_SOURCE EXCERPT_.
# # # # #
Protect America Act of 2007
- Long title: An Act to amend the Foreign Intelligence Surveillance Act of 1978 to provide additional procedures for authorizing certain acquisitions of foreign intelligence information and for other purposes.
- Acronyms (colloquial): PAA
- Enacted by: the 110th United States Congress
- Effective: August 5, 2007

Citations
- Public law: 110-55
- Statutes at Large: 121 Stat. 552

Codification
- Acts amended: Foreign Intelligence Surveillance Act
- Titles amended: 50 U.S.C.: War and National Defense
- U.S.C. sections amended: 50 U.S.C. ch. 36 § 1801 et seq.

Legislative history
- Introduced in the Senate as S. 1927 by Mitch McConnell (R–KY) on August 1, 2007; Committee consideration by Senate Judiciary; Passed the Senate on August 3, 2007 (60–28 Roll call vote 309, via Senate.gov); Passed the House on August 4, 2007 (227–183 Roll call vote 836, via Clerk.House.gov); Signed into law by President George W. Bush on August 5, 2007;

Major amendments
- FISA Amendments Act of 2008

= Protect America Act of 2007 =

US surveillance law

The Protect America Act of 2007 (PAA), (enacted by ), is a controversial amendment to the Foreign Intelligence Surveillance Act (FISA) that was signed into law by U.S. President George W. Bush on August 5, 2007. It removed the warrant requirement for government surveillance of foreign intelligence targets "reasonably believed" to be outside the United States. The FISA Amendments Act of 2008 reauthorized many provisions of the Protect America Act in Title VII of FISA.

==Background==

In December 2005, the New York Times published an article that described a surveillance program of warrantless domestic wiretapping ordered by the Bush administration and carried out by the National Security Agency in cooperation with major telecommunications companies since 2002 (a subsequent Bloomberg article suggested that this may have already begun by June 2000). Many critics have asserted that the Administration's warrant-free surveillance program is a violation of the Fourth Amendment to the United States Constitution against warrantless search, and, a criminal violation of FISA.

The Bush administration maintained that the warrant requirements of FISA were implicitly superseded by the subsequent enactment of the Authorization for Use of Military Force Against Terrorists, and that the President's inherent authority under Article II of the Constitution to conduct foreign surveillance trumped the FISA statute. However, the Supreme Court decision in Hamdan v. Rumsfeld placed the legitimacy of this argument into question.
# # # # #
_PROVIDED INFORMATION_.

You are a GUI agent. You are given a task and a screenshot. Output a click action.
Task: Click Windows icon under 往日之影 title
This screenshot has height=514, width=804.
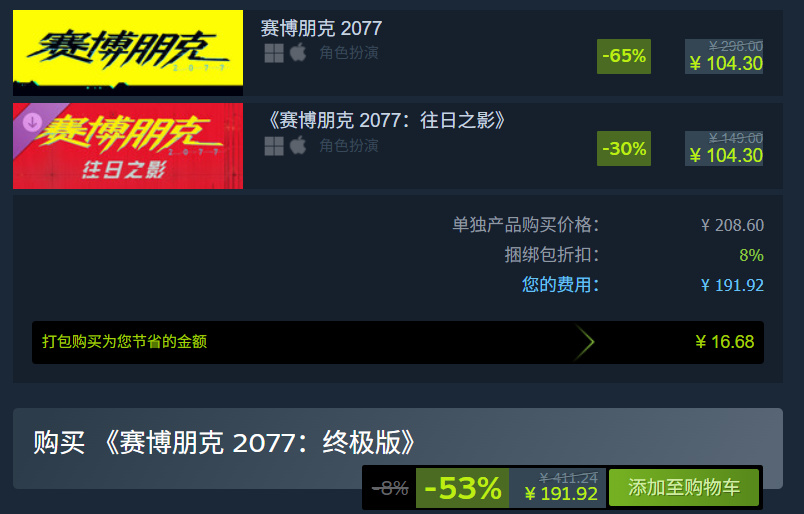[274, 146]
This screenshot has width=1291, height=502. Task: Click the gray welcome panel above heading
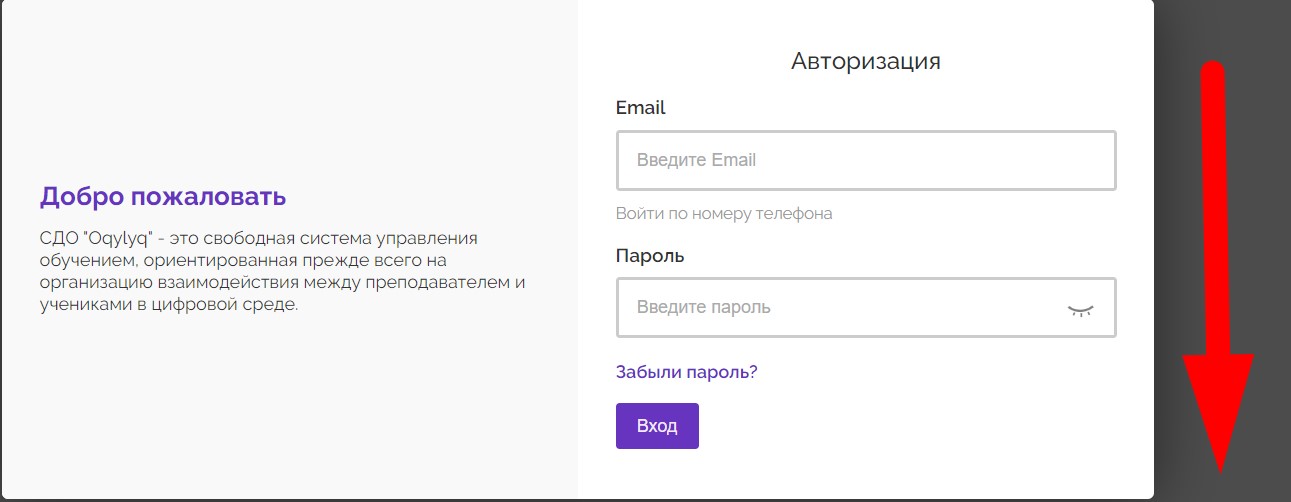tap(288, 90)
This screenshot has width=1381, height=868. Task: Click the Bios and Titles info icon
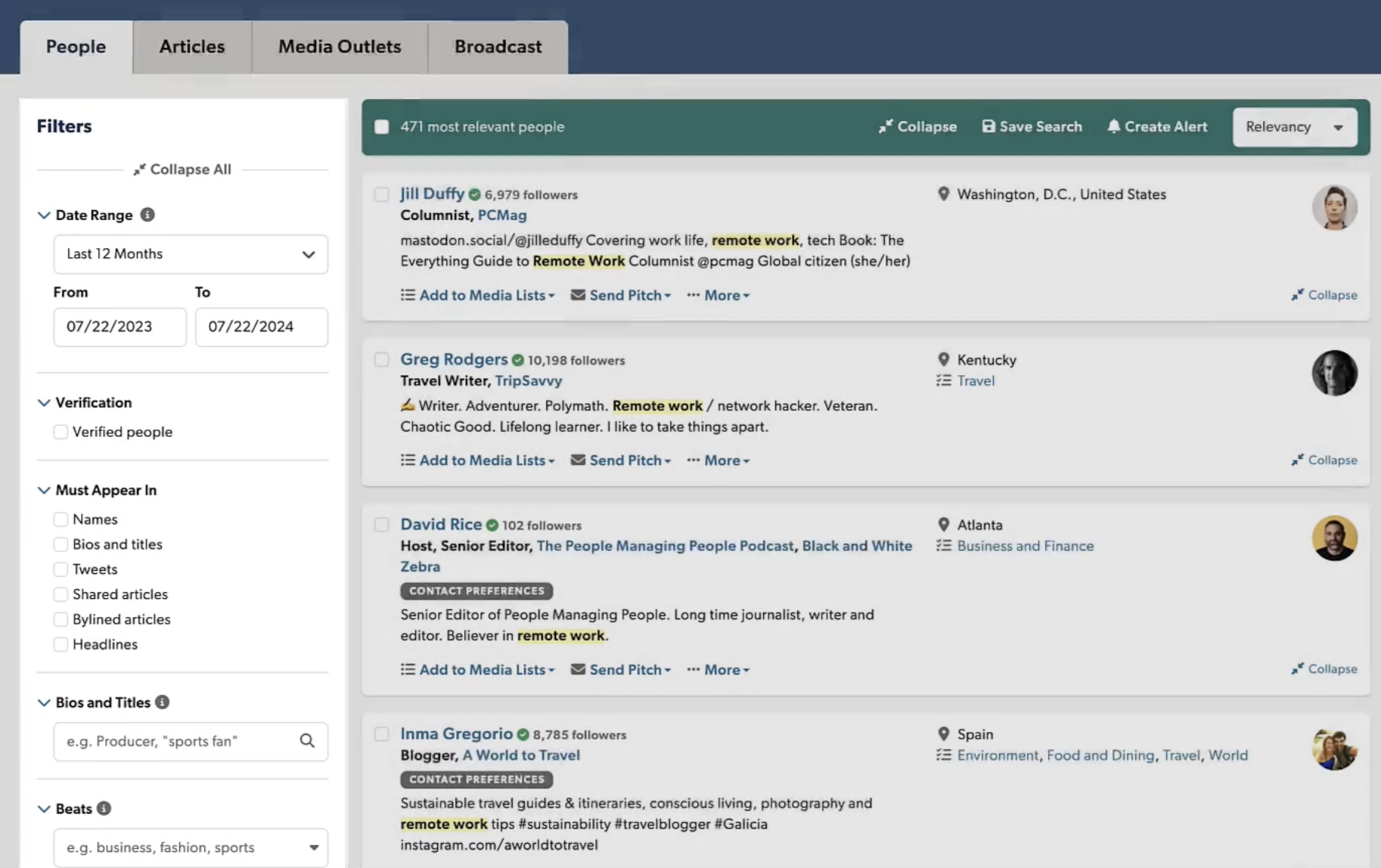[163, 702]
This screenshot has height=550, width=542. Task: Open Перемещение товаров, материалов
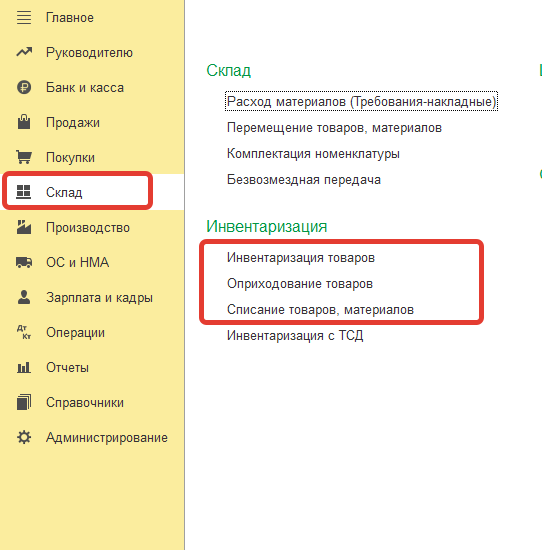click(x=334, y=128)
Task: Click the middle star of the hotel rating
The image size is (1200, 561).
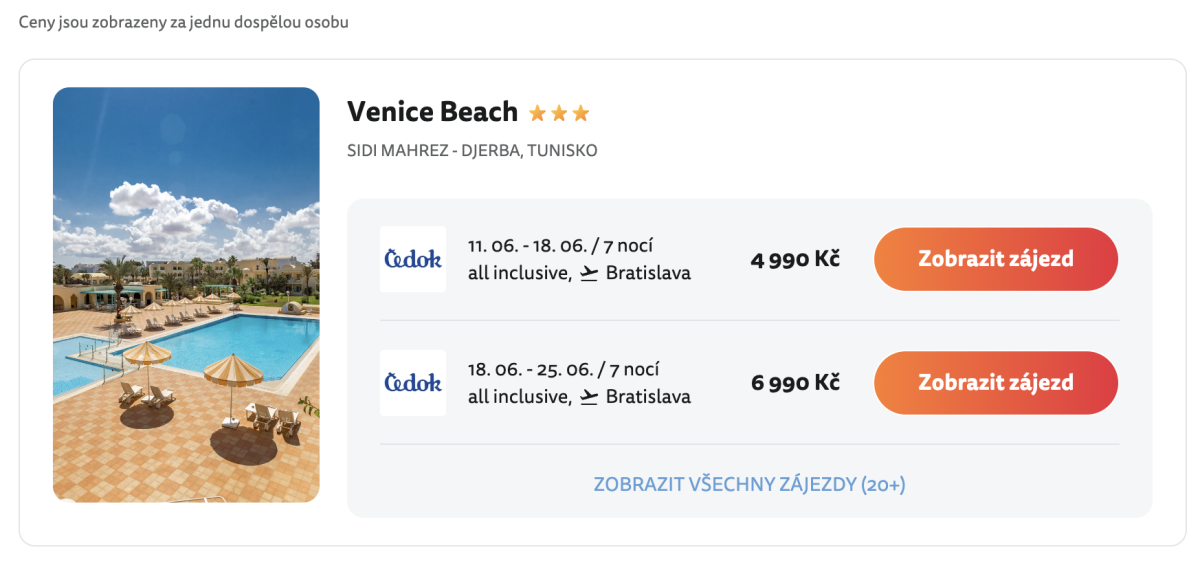Action: tap(559, 113)
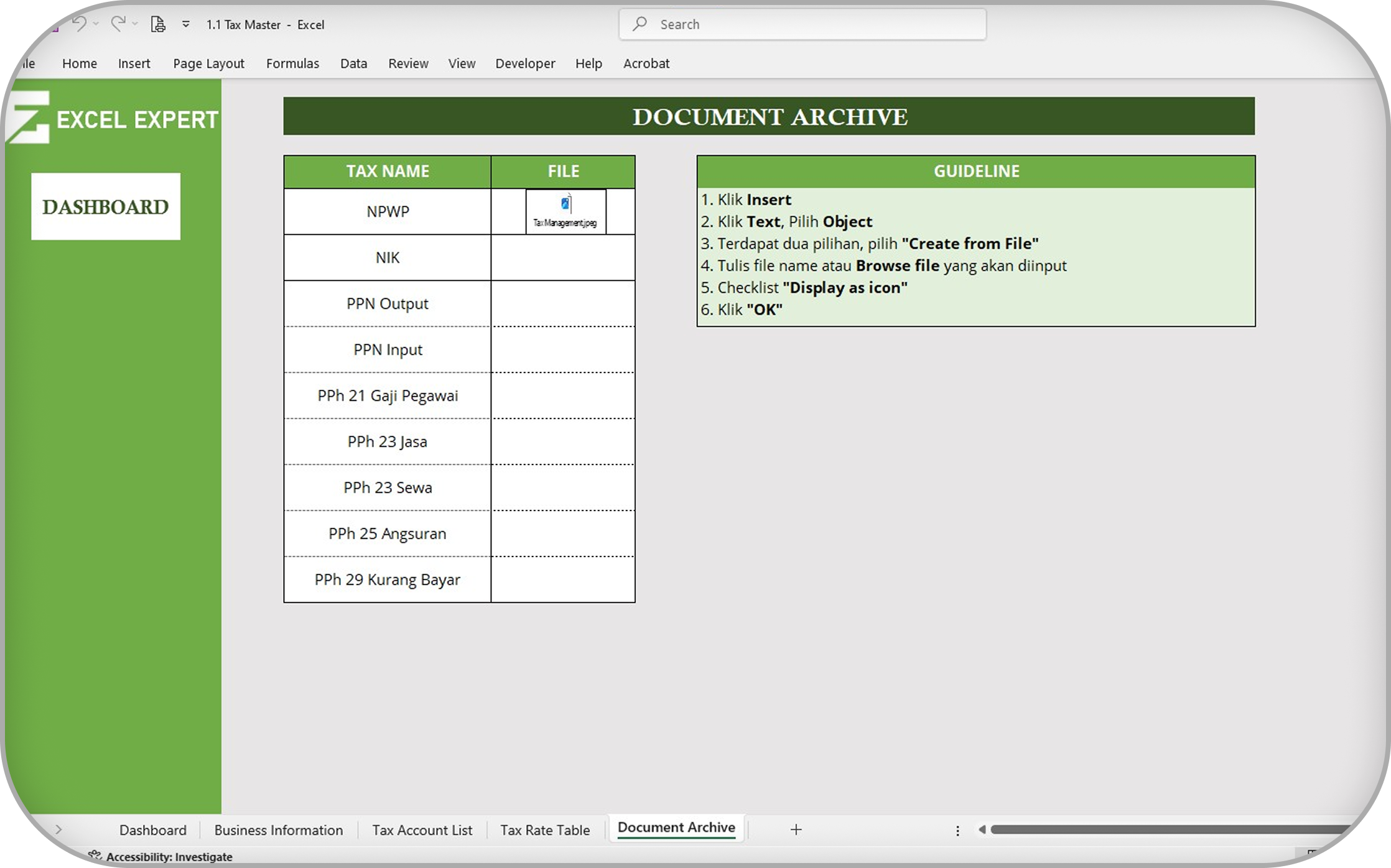Click the Redo arrow icon
Image resolution: width=1391 pixels, height=868 pixels.
click(118, 24)
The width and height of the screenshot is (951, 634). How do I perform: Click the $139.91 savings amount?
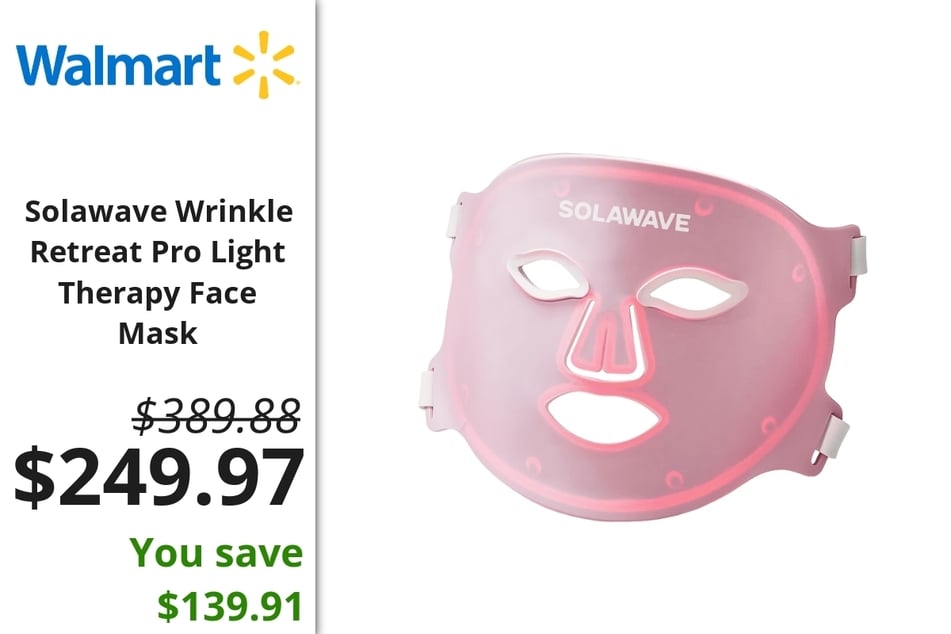pos(230,605)

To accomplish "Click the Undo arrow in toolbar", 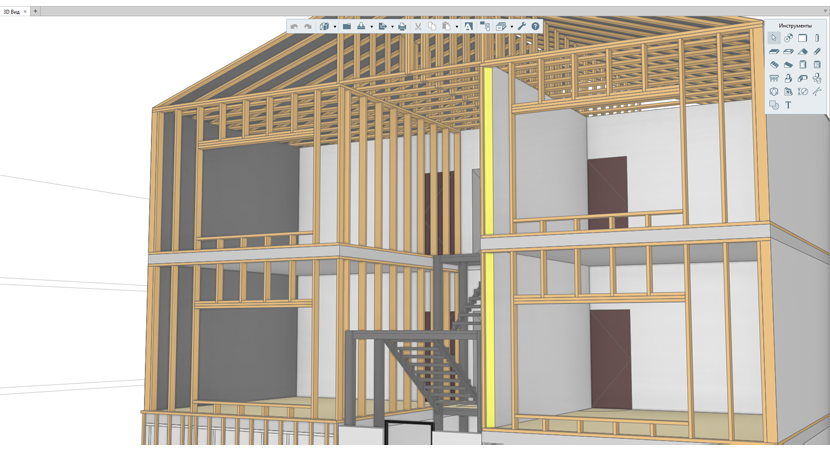I will coord(294,26).
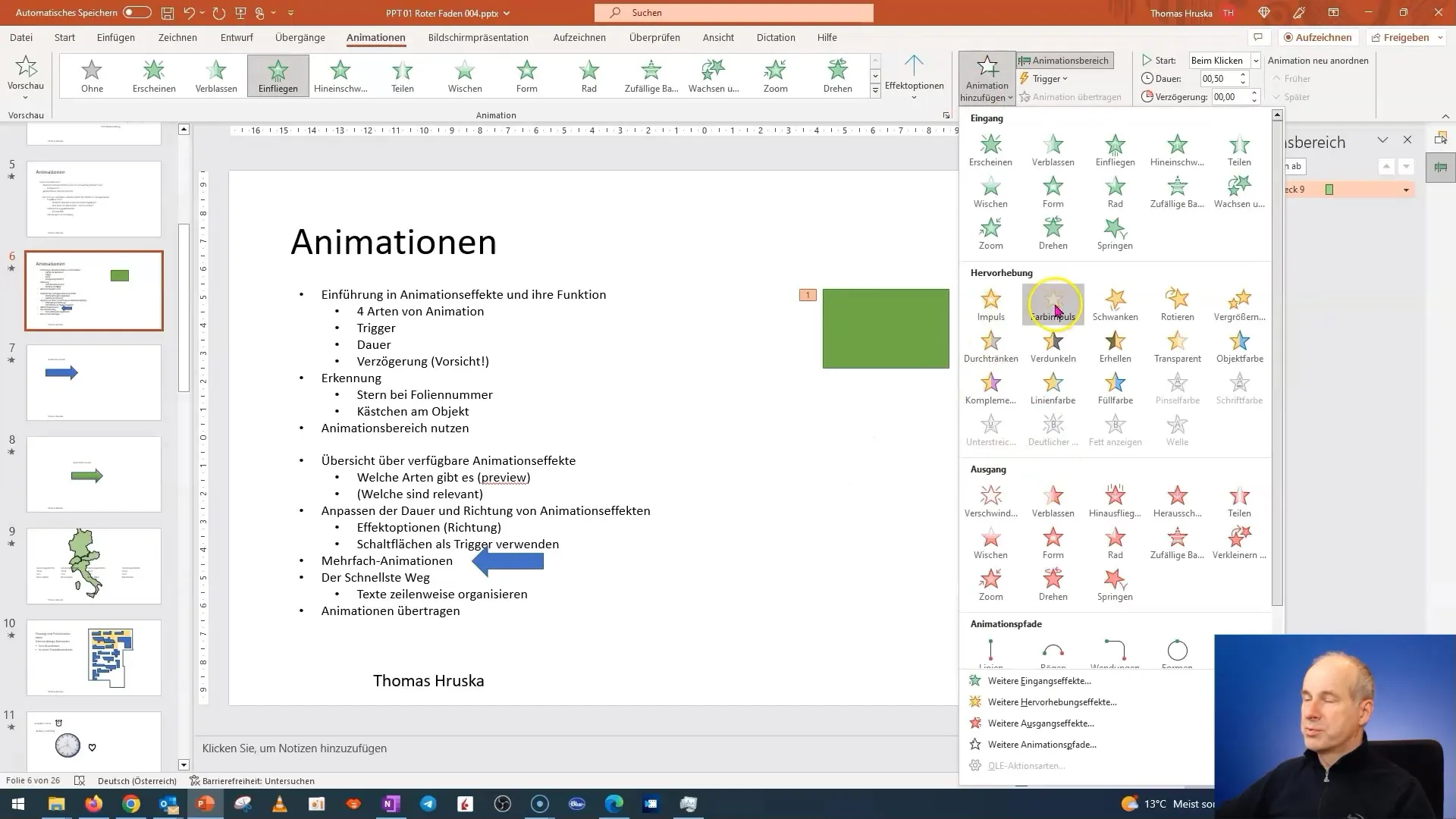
# # # # #
_WHAT THE TASK REQUIRES_. In the Protect America Act article, what was the vote tally when the bill passed the House? Answer from the text only, not the records.

_THE OUTPUT_. 227–183